*** Supplied information Section Begins ***
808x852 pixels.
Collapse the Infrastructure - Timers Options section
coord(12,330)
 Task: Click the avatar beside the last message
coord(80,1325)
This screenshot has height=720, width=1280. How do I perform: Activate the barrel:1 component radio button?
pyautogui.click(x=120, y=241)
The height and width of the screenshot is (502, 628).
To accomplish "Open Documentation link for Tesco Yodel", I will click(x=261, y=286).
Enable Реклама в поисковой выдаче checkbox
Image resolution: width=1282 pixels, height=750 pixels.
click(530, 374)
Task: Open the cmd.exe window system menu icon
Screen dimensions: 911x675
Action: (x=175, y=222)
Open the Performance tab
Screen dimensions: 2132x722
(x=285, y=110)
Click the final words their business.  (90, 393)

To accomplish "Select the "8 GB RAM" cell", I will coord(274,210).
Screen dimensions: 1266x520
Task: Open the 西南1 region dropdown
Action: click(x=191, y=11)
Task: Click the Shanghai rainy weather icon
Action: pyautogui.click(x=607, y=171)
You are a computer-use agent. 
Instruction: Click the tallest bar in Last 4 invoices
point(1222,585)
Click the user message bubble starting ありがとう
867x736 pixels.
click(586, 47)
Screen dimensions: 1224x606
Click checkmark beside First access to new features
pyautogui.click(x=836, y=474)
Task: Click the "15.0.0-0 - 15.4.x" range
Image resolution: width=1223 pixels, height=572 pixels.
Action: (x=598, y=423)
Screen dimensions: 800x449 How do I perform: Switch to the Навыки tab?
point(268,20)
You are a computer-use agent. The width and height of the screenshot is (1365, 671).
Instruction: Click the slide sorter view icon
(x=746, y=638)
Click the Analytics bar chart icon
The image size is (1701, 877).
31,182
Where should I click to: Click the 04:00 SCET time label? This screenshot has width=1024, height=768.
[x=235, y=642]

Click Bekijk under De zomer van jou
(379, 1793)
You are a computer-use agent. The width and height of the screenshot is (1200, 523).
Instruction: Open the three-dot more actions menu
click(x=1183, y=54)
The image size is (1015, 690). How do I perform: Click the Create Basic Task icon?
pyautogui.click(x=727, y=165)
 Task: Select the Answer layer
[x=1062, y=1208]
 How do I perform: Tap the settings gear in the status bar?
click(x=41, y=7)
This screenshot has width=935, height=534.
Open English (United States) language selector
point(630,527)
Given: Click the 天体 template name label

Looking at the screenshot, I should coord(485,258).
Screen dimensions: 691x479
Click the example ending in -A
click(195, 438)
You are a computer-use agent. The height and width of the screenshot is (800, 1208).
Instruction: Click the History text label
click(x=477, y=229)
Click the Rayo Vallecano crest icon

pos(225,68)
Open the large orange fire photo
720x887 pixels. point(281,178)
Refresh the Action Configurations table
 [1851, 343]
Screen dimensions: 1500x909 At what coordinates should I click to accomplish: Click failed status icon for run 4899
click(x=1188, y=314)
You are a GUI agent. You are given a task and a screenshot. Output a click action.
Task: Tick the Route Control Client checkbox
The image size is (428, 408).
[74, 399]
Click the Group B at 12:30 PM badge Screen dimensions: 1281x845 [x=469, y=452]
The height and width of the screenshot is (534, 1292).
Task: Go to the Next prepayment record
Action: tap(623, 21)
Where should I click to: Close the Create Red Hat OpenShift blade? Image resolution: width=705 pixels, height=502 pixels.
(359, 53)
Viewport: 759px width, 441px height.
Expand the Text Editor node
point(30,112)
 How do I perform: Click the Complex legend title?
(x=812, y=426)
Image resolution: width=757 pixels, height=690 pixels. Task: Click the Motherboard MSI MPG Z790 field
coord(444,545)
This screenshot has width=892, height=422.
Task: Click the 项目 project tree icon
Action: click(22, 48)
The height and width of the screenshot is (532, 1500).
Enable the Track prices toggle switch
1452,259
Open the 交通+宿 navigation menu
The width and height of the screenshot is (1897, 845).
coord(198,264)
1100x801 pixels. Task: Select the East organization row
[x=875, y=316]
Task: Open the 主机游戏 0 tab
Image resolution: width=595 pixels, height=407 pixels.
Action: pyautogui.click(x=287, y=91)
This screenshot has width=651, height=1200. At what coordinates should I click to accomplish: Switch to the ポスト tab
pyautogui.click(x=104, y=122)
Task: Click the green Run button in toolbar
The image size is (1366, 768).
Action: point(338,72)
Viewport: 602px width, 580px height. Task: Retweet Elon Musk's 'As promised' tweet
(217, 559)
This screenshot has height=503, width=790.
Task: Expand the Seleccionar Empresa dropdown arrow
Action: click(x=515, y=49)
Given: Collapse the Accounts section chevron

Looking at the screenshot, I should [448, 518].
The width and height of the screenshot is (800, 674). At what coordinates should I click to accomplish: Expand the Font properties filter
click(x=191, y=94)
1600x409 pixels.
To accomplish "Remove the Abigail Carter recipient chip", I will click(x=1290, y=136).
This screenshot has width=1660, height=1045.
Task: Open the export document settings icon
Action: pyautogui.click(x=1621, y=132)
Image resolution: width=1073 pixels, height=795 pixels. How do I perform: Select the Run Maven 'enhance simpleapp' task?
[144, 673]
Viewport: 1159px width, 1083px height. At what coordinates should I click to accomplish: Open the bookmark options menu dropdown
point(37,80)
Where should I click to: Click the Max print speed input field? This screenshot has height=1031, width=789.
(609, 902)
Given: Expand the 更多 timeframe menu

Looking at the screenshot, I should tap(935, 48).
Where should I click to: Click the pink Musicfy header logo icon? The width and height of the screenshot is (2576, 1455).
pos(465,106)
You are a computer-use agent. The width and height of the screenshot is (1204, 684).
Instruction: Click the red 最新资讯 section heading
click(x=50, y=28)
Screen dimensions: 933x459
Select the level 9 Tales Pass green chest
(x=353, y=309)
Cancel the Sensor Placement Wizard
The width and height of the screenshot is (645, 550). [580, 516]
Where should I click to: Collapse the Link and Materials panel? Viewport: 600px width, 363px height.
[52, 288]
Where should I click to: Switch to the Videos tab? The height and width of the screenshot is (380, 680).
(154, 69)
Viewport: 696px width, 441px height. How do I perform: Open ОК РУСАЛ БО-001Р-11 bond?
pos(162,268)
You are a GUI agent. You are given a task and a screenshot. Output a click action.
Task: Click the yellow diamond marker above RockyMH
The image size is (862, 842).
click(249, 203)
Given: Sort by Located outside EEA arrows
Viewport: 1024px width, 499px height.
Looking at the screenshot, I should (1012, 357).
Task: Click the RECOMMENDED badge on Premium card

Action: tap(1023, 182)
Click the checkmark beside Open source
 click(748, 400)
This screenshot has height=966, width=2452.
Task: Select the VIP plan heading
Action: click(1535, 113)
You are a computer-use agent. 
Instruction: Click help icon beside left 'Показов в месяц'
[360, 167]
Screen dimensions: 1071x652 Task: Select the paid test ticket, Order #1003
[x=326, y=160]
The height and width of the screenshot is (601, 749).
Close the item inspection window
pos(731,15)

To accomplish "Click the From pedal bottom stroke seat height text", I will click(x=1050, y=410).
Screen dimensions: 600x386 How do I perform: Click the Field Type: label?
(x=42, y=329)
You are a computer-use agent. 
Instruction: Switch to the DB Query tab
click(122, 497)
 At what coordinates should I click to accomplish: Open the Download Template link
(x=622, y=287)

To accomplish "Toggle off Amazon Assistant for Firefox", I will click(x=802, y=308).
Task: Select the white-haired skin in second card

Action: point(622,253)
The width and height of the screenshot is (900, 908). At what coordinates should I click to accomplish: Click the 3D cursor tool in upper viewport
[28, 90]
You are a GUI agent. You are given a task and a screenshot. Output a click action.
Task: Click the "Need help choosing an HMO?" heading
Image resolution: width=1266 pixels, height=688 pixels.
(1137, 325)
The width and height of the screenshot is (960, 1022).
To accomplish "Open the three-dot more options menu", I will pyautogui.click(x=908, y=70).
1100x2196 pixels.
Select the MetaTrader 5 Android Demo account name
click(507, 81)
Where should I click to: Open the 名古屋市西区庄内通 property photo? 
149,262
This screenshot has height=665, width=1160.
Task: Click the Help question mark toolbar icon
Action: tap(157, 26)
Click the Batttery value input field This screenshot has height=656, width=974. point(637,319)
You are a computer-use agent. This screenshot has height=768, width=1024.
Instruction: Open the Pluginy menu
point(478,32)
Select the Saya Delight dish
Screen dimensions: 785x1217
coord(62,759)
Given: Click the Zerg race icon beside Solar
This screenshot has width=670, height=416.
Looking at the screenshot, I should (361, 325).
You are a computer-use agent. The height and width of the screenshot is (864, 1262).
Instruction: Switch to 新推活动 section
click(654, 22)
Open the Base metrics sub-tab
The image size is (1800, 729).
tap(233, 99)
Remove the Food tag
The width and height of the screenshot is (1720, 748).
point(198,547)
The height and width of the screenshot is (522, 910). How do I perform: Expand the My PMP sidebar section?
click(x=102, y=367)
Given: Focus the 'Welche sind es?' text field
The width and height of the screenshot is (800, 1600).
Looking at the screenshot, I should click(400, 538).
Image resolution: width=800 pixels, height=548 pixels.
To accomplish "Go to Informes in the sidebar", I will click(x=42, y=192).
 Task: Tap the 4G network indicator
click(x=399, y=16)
*** Supplied information Section Ends ***
> Exercise description
Once the line with "The image size is (1366, 768)." is found in the records above, print exactly that line and every line after it through the line with "1600x409 pixels.".

> Answer to the problem
The image size is (1366, 768).
Action: point(338,72)
Viewport: 602px width, 580px height. Task: Retweet Elon Musk's 'As promised' tweet
(217, 559)
This screenshot has height=503, width=790.
Task: Expand the Seleccionar Empresa dropdown arrow
Action: click(x=515, y=49)
Given: Collapse the Accounts section chevron

Looking at the screenshot, I should [448, 518].
The width and height of the screenshot is (800, 674). At what coordinates should I click to accomplish: Expand the Font properties filter
click(x=191, y=94)
1600x409 pixels.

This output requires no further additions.